┏━━

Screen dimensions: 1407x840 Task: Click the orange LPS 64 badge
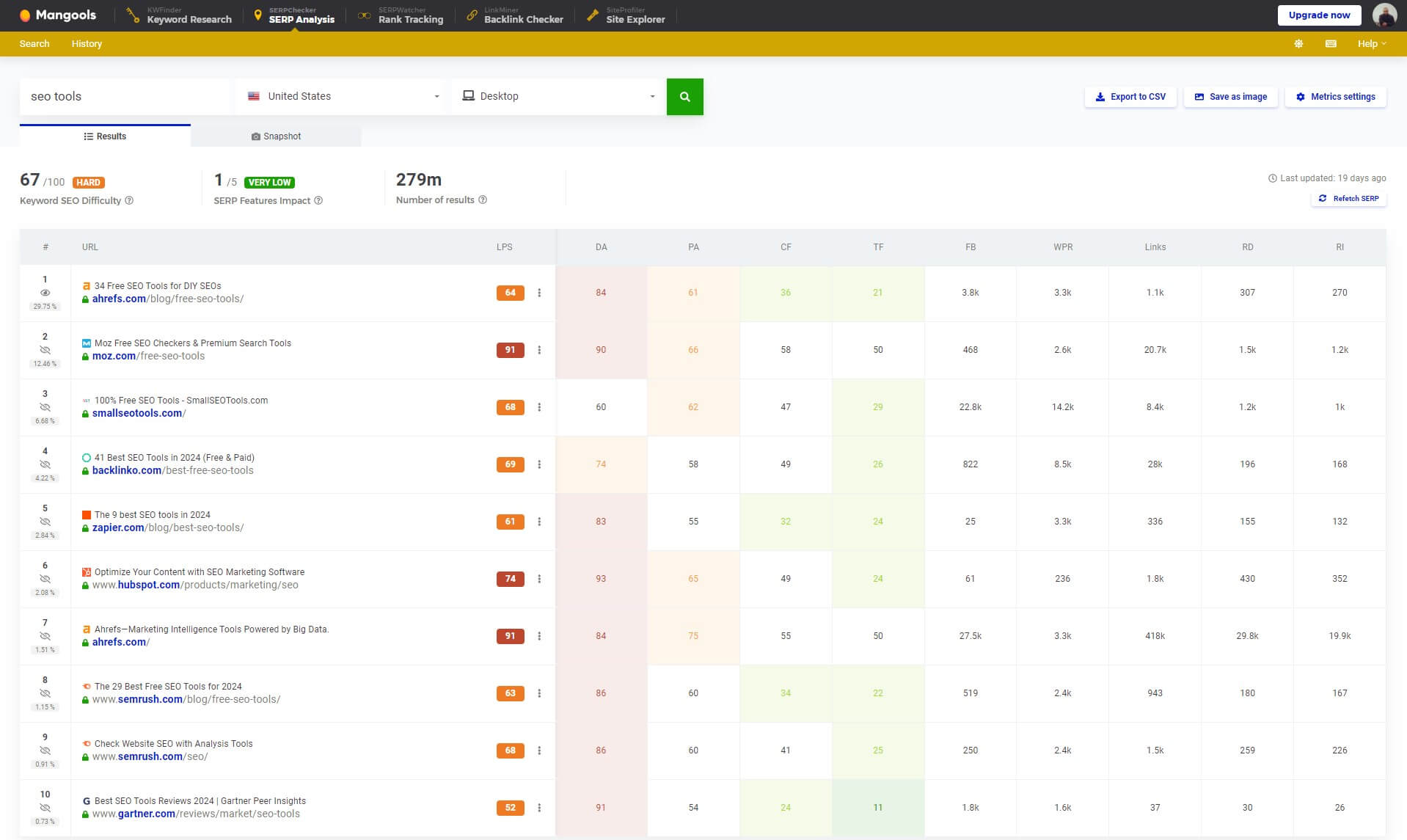click(510, 293)
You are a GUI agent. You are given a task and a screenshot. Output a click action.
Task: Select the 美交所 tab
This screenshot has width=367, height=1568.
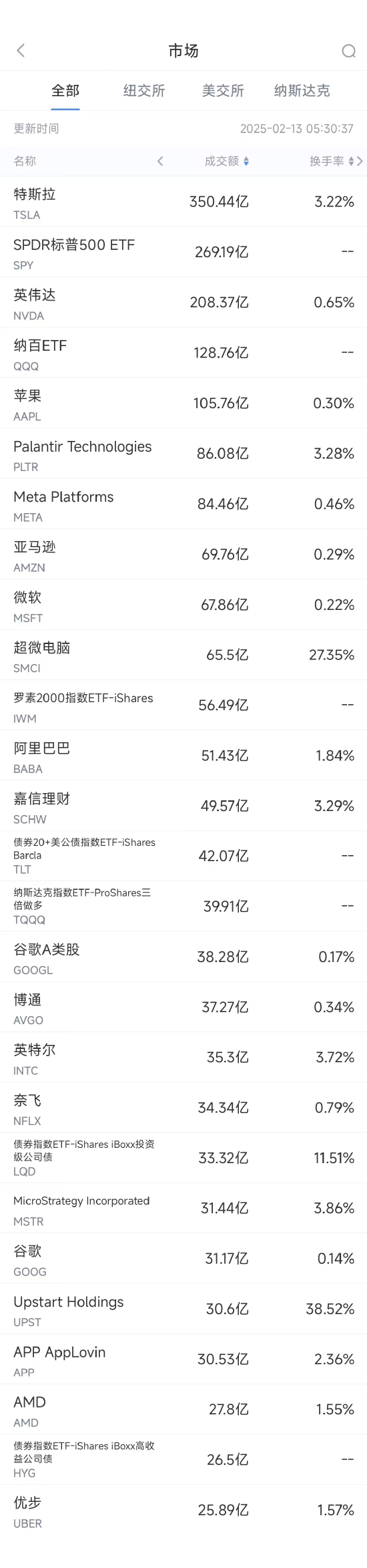[223, 91]
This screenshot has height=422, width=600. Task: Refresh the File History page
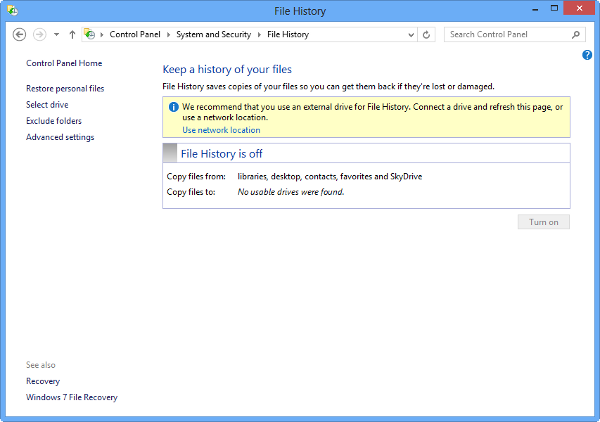[427, 34]
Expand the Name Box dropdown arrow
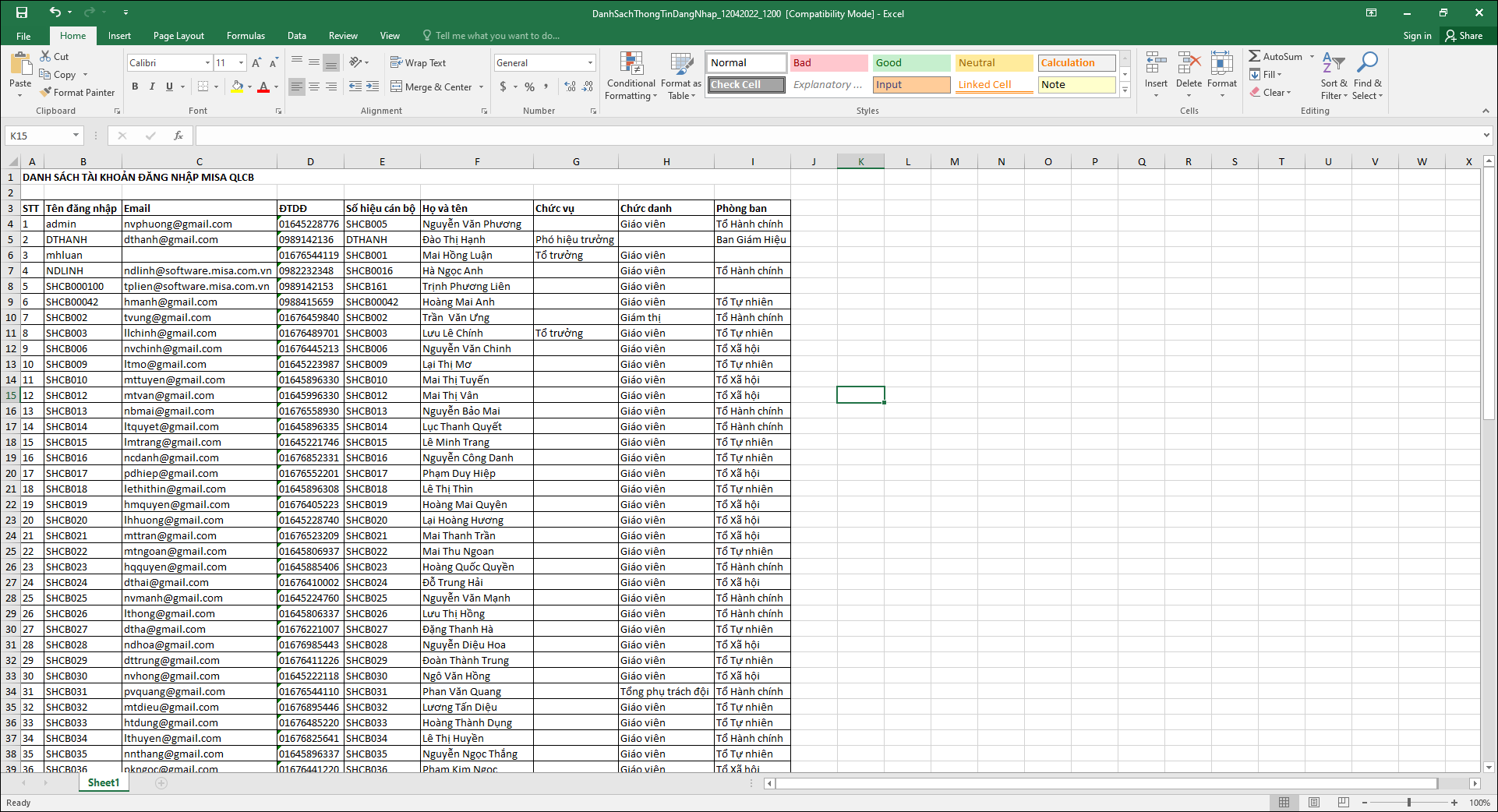 pos(76,136)
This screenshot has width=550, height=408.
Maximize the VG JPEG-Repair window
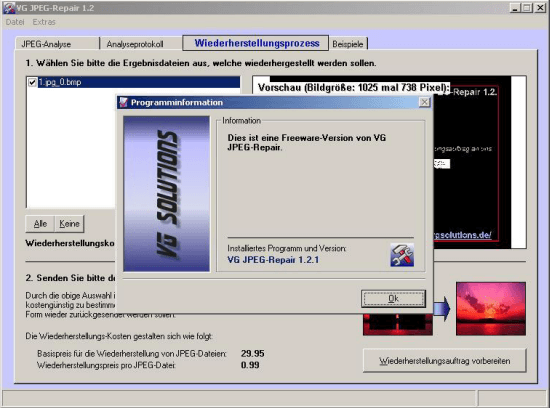[x=527, y=8]
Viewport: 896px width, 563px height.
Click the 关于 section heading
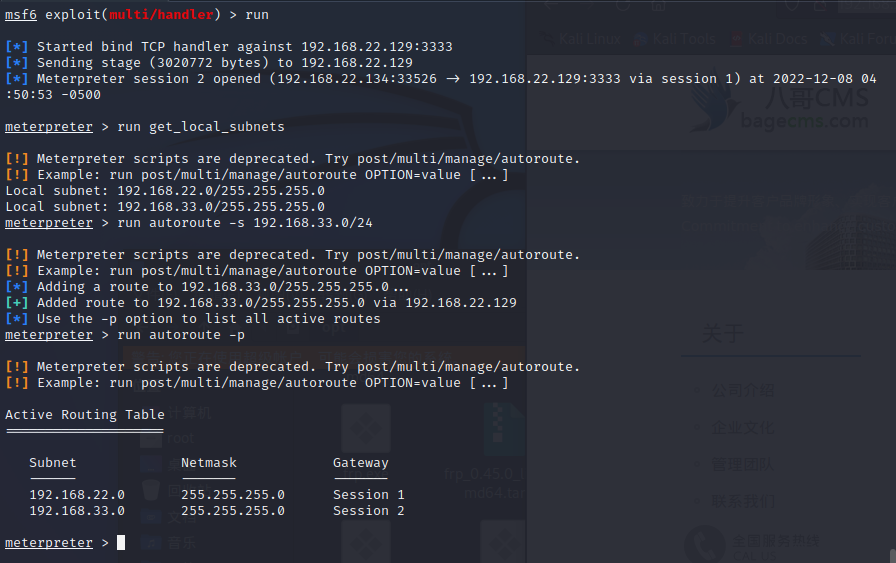(721, 334)
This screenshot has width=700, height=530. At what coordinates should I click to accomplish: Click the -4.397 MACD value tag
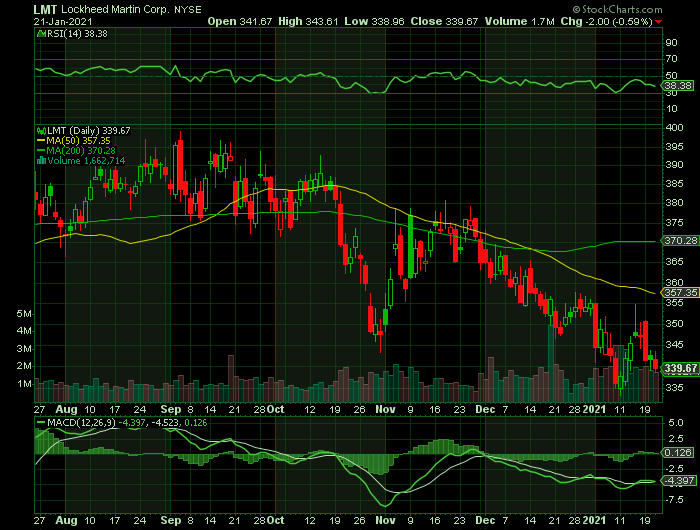(678, 482)
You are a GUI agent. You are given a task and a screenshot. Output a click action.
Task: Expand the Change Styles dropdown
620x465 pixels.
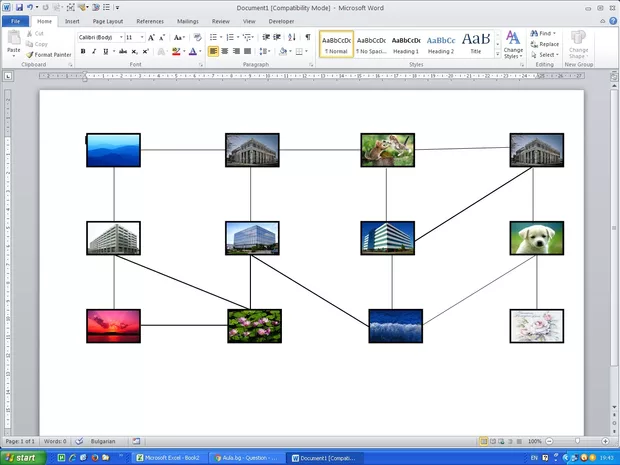click(513, 49)
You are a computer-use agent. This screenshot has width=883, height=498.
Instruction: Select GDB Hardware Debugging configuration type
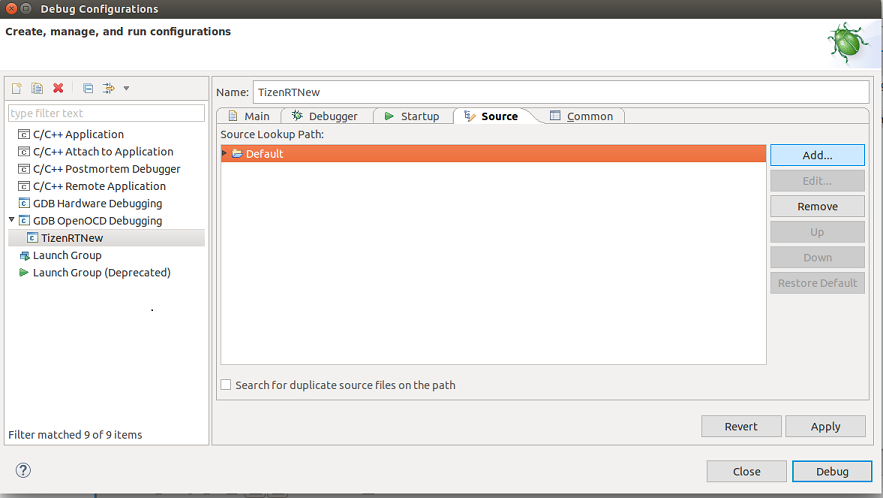[x=97, y=203]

┗━━

Required action -> Your reply should be the entries above, repeated exactly and free of pictures.

Exercise response ->
Screen dimensions: 1407x840 Task: Click the orange LPS 64 badge
click(510, 293)
You are a GUI agent. You are given a task and a screenshot. Output a click action.
Task: Select the 美交所 tab
This screenshot has width=367, height=1568.
[223, 91]
This screenshot has height=422, width=600. Task: Refresh the File History page
[427, 34]
Expand the Name Box dropdown arrow
 pos(76,136)
This screenshot has width=550, height=408.
Maximize the VG JPEG-Repair window
[x=527, y=8]
Viewport: 896px width, 563px height.
Click the 关于 section heading
(721, 334)
This screenshot has width=700, height=530. At what coordinates should I click to accomplish: Click the -4.397 MACD value tag
(678, 482)
You are a GUI agent. You are given a task and a screenshot. Output a click action.
Task: Expand the Change Styles dropdown
620x465 pixels.
click(513, 49)
You are a computer-use agent. This screenshot has width=883, height=498.
Instruction: Select GDB Hardware Debugging configuration type
[x=97, y=203]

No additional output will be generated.